Expires: May 3, 2012                                            P. Witty
                                                           Cisco Systems
                                                        October 31, 2011


   Real-Time Transport Protocol (RTP) Usage for Telepresence Sessions
                     draft-lennox-clue-rtp-usage-01

Abstract

   This document describes mechanisms and recommended practice for
   transmitting the media streams of telepresence sessions using the
   Real-Time Transport Protocol (RTP).

Status of this Memo

   This Internet-Draft is submitted in full conformance with the
   provisions of BCP 78 and BCP 79.

   Internet-Drafts are working documents of the Internet Engineering
   Task Force (IETF).  Note that other groups may also distribute
   working documents as Internet-Drafts.  The list of current Internet-
   Drafts is at http://datatracker.ietf.org/drafts/current/.

   Internet-Drafts are draft documents valid for a maximum of six months
   and may be updated, replaced, or obsoleted by other documents at any
   time.  It is inappropriate to use Internet-Drafts as reference
   material or to cite them other than as "work in progress."

   This Internet-Draft will expire on May 3, 2012.

Copyright Notice

   Copyright (c) 2011 IETF Trust and the persons identified as the
   document authors.  All rights reserved.

   This document is subject to BCP 78 and the IETF Trust's Legal
   Provisions Relating to IETF Documents
   (http://trustee.ietf.org/license-info) in effect on the date of
   publication of this document.  Please review these documents
   carefully, as they describe your rights and restrictions with respect
   to this document.  Code Components extracted from this document must
   include Simplified BSD License text as described in Section 4.e of
   the Trust Legal Provisions and are provided without warranty as
   described in the Simplified BSD License.

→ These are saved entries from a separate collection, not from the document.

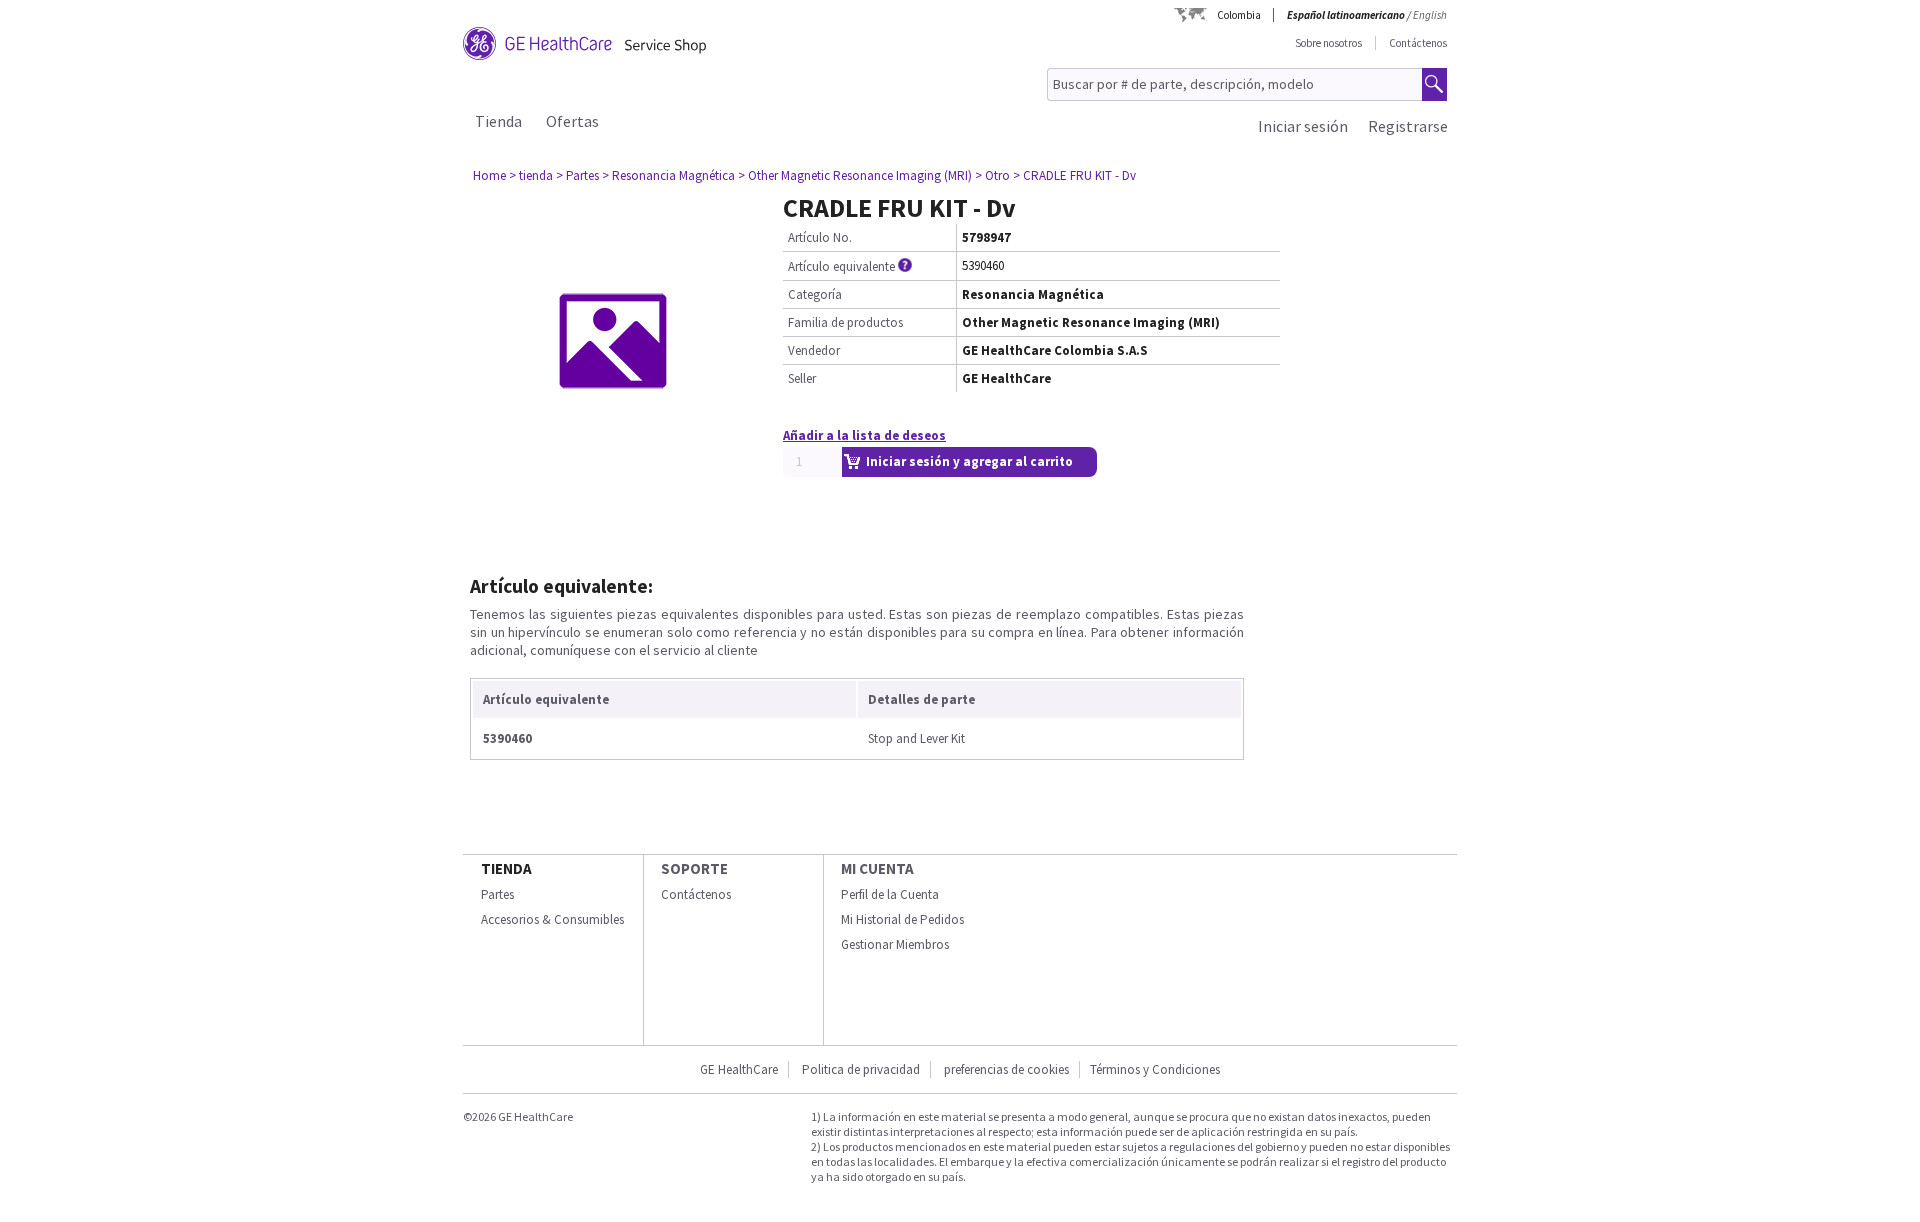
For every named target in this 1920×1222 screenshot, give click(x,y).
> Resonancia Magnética (668, 175)
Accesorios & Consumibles (552, 919)
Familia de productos (845, 322)
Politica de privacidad (861, 1069)
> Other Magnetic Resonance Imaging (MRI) (855, 175)
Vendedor (814, 350)
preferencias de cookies (1006, 1069)
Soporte (694, 868)
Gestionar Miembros (895, 944)
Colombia (1239, 15)
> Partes (577, 175)
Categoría (815, 294)
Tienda (498, 121)
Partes (497, 894)
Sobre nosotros (1328, 43)
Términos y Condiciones (1155, 1069)
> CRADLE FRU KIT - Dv (1074, 175)
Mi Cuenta (877, 868)
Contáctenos (1418, 43)
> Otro (992, 175)
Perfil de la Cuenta (890, 894)
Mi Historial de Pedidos (902, 919)
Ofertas (572, 121)
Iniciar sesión (1303, 126)
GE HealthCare (739, 1069)
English (1430, 15)
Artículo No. (820, 237)
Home (489, 175)
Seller (802, 378)
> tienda (531, 175)
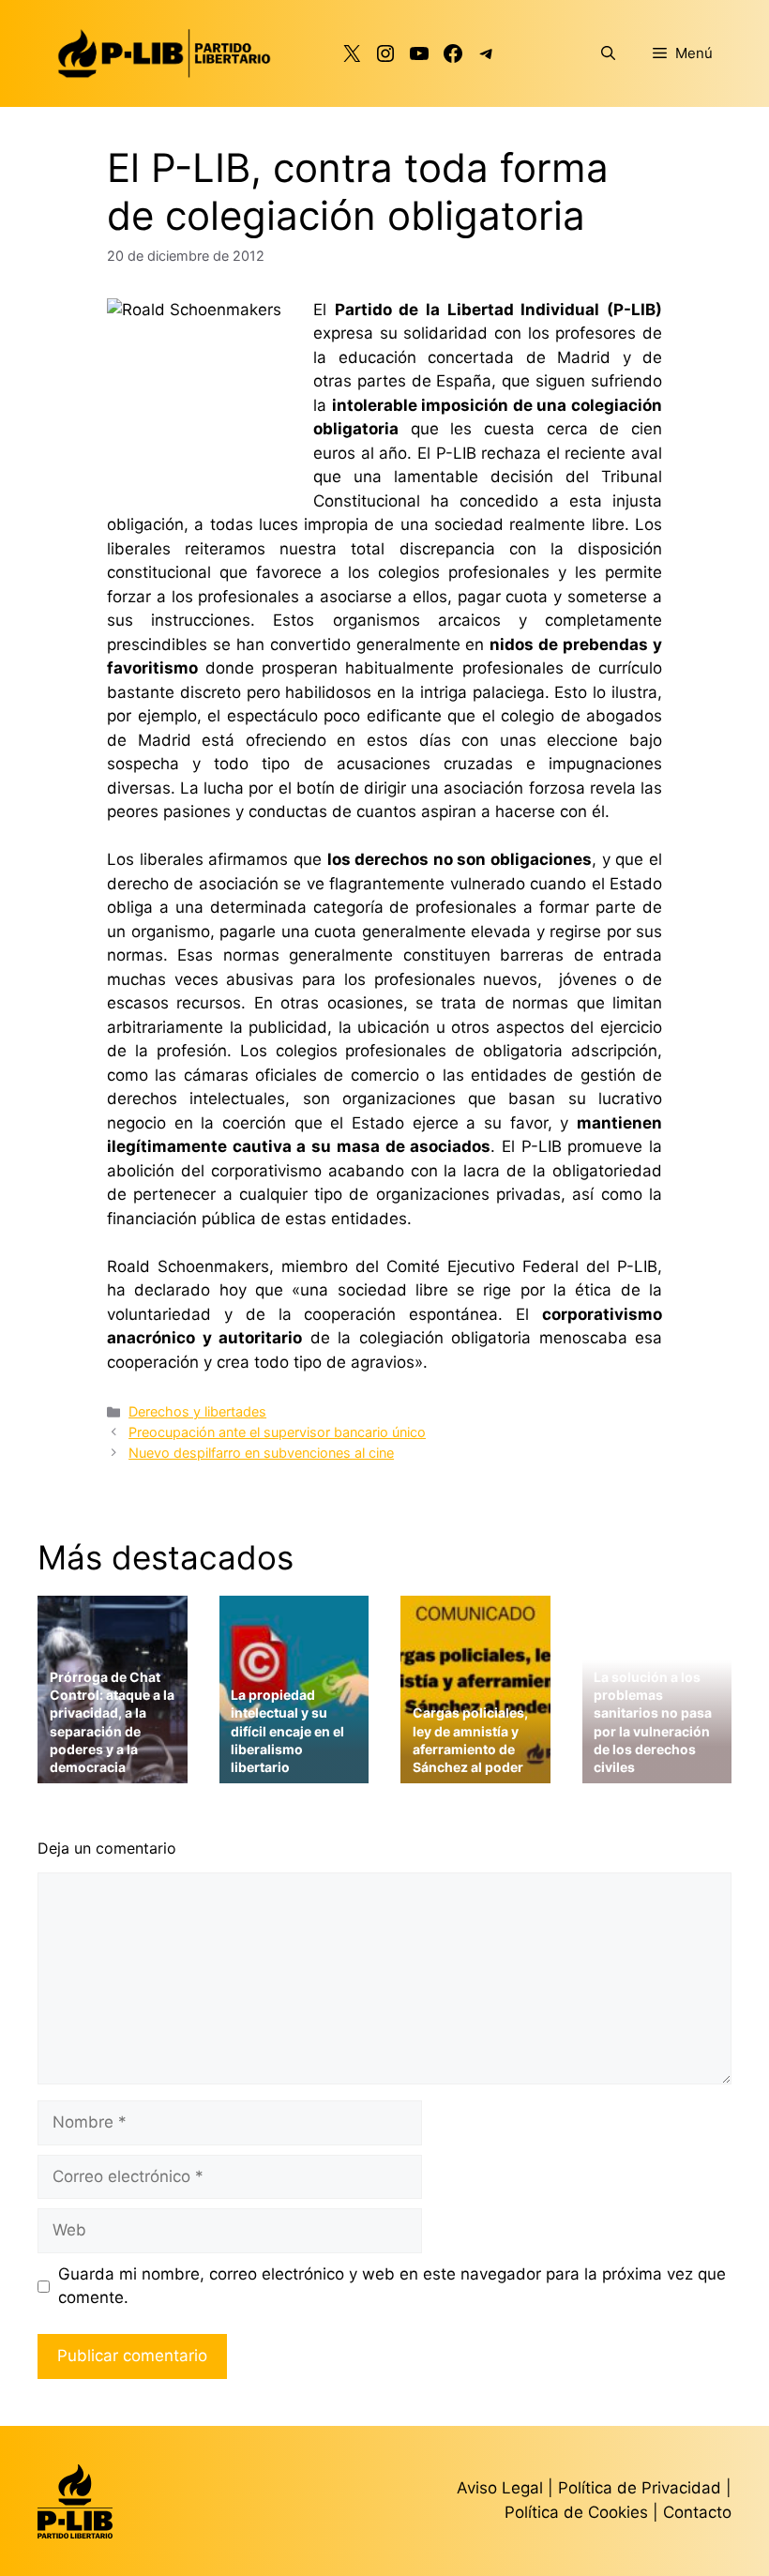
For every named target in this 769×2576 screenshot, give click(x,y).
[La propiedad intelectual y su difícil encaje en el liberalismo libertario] (294, 1772)
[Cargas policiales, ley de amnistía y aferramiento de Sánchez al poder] (475, 1772)
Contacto (697, 2512)
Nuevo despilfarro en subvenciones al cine (261, 1453)
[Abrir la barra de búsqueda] (608, 53)
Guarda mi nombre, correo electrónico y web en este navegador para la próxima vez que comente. (392, 2286)
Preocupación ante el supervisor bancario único (277, 1432)
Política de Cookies (576, 2512)
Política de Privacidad (642, 2487)
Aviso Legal (500, 2487)
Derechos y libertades (197, 1411)
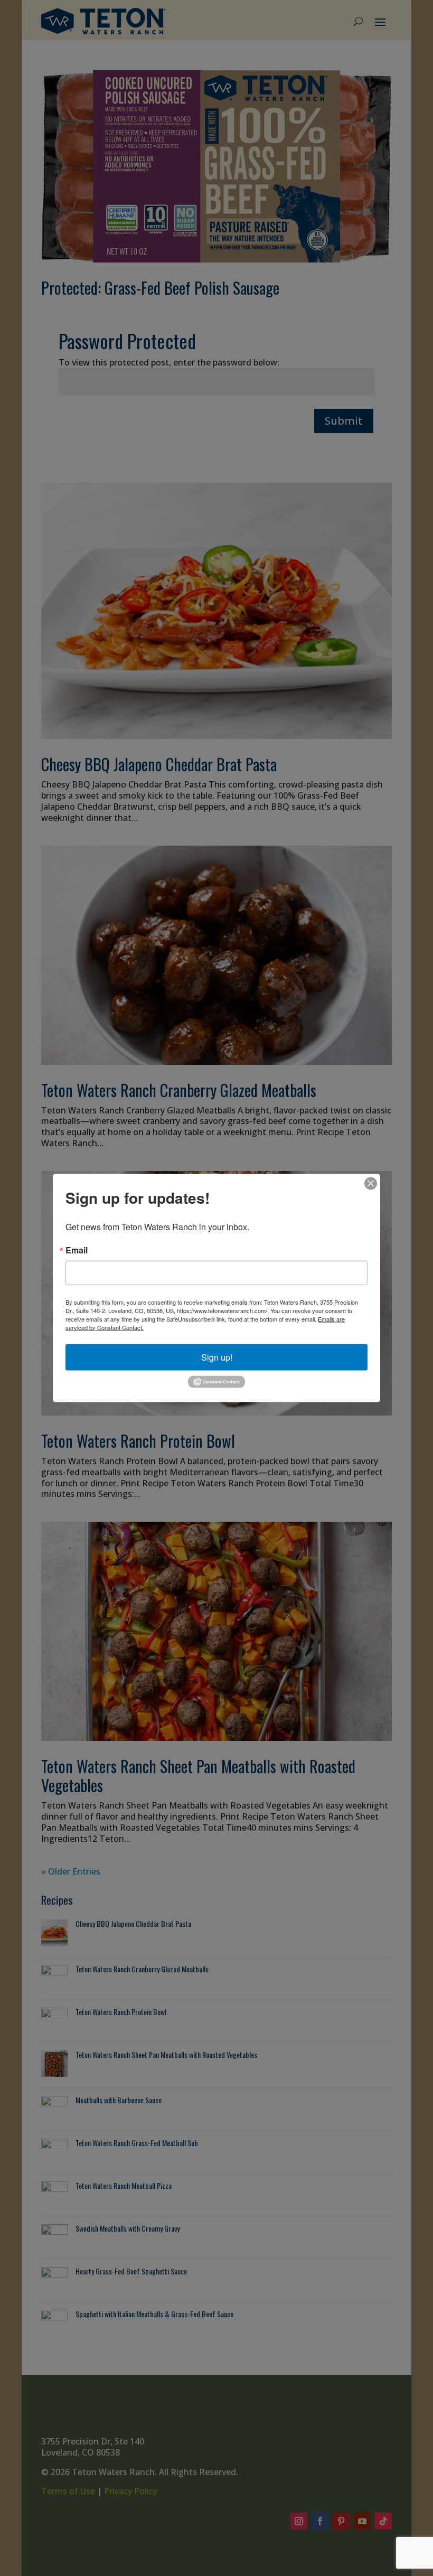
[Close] (370, 1183)
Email (76, 1249)
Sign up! (216, 1357)
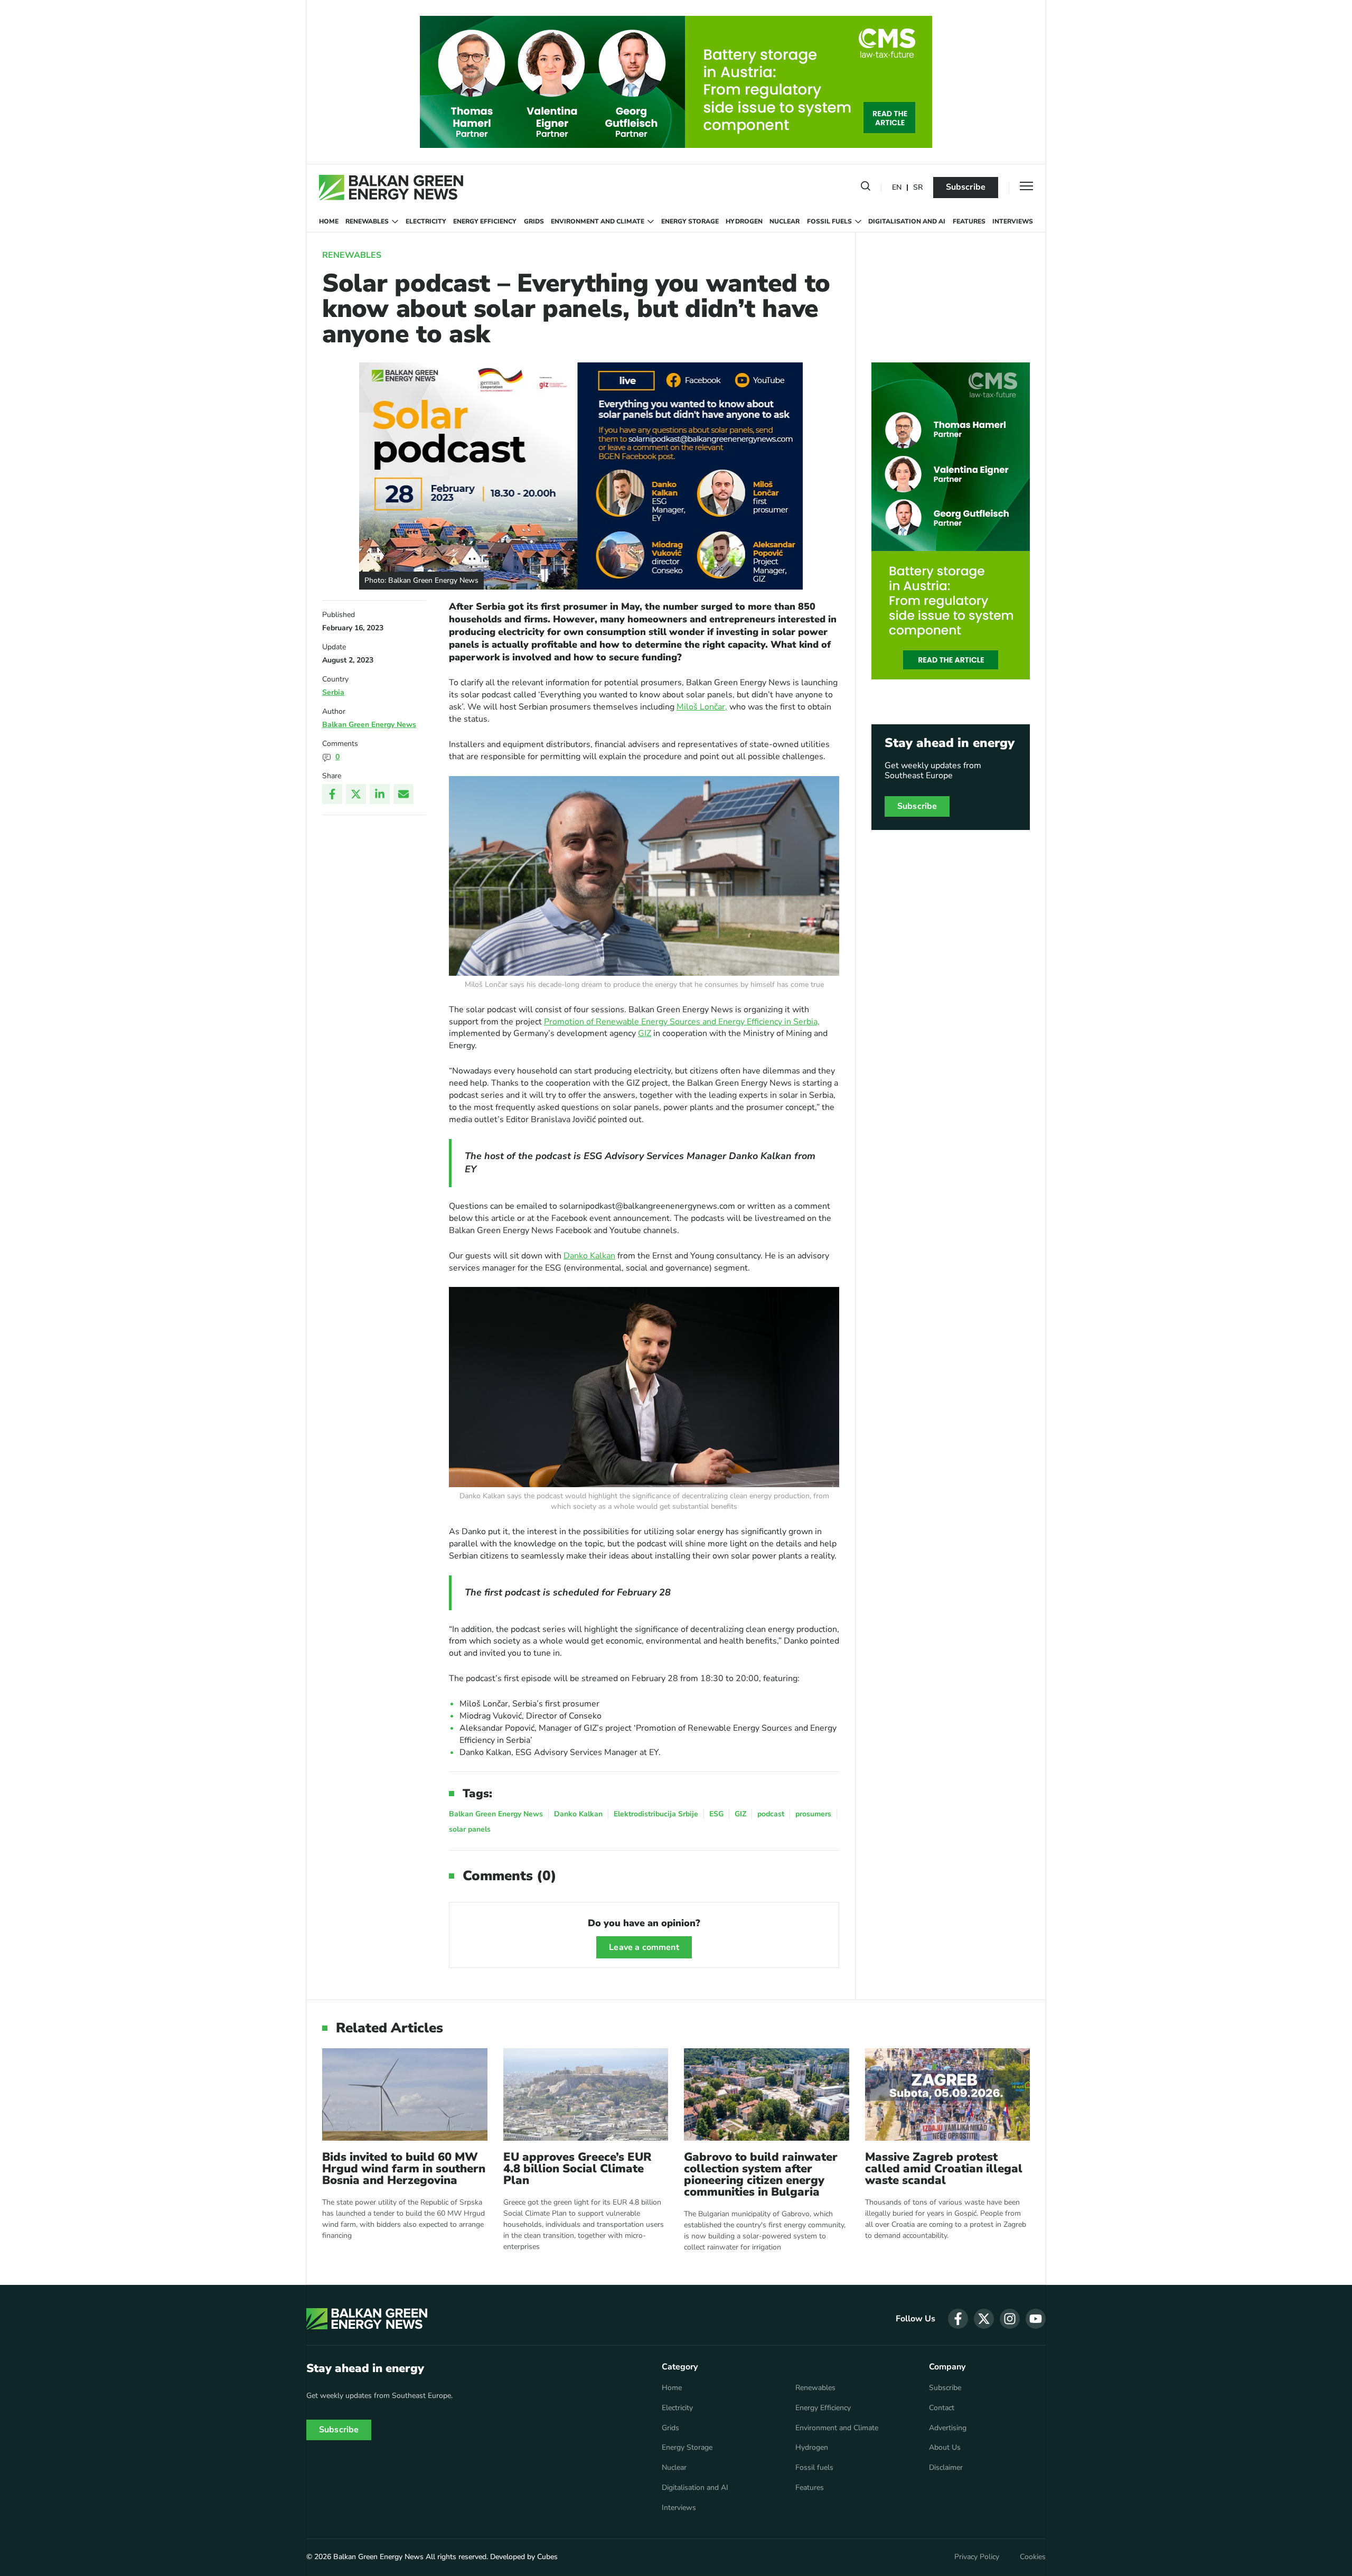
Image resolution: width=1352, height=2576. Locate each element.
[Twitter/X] (356, 794)
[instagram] (1010, 2319)
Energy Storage (690, 221)
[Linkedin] (380, 794)
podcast (770, 1814)
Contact (941, 2408)
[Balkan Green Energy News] (391, 187)
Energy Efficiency (485, 221)
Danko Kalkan (589, 1256)
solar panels (470, 1829)
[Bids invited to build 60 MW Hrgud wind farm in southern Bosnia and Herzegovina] (404, 2094)
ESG (716, 1814)
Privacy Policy (976, 2557)
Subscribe (965, 187)
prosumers (813, 1814)
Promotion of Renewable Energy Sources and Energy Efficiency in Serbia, (682, 1022)
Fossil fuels (829, 221)
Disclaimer (946, 2467)
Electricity (426, 221)
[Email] (403, 794)
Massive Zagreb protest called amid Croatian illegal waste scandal (943, 2168)
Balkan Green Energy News (369, 725)
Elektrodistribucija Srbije (656, 1814)
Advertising (947, 2428)
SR (918, 187)
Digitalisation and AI (906, 221)
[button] (865, 188)
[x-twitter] (984, 2319)
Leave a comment (644, 1947)
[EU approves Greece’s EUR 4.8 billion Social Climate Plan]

Lennox, et al.             Expires May 3, 2012                  [Page 1]


Internet-Draft         RTP Usage for Telepresence           October 2011


Table of Contents

   1.  Introduction . . . . . . . . . . . . . . . . . . . . . . . . .  3
   2.  Terminology  . . . . . . . . . . . . . . . . . . . . . . . . .  3
   3.  Source multiplexing - overview . . . . . . . . . . . . . . . .  3
   4.  Use Cases  . . . . . . . . . . . . . . . . . . . . . . . . . .  4
   5.  Demultiplexing . . . . . . . . . . . . . . . . . . . . . . . .  6
     5.1.  Using the SSRC for demultiplexing  . . . . . . . . . . . .  7
     5.2.  Multiplex ID . . . . . . . . . . . . . . . . . . . . . . .  8
     5.3.  Combined approach  . . . . . . . . . . . . . . . . . . . .  9
   6.  Transmission of presentation sources . . . . . . . . . . . . .  9
   7.  Other considerations . . . . . . . . . . . . . . . . . . . . . 10
   8.  Security Considerations  . . . . . . . . . . . . . . . . . . . 10
   9.  IANA Considerations  . . . . . . . . . . . . . . . . . . . . . 10
   10. References . . . . . . . . . . . . . . . . . . . . . . . . . . 10
     10.1. Normative References . . . . . . . . . . . . . . . . . . . 10
     10.2. Informative References . . . . . . . . . . . . . . . . . . 10
   Authors' Addresses . . . . . . . . . . . . . . . . . . . . . . . . 11

































Lennox, et al.             Expires May 3, 2012                  [Page 2]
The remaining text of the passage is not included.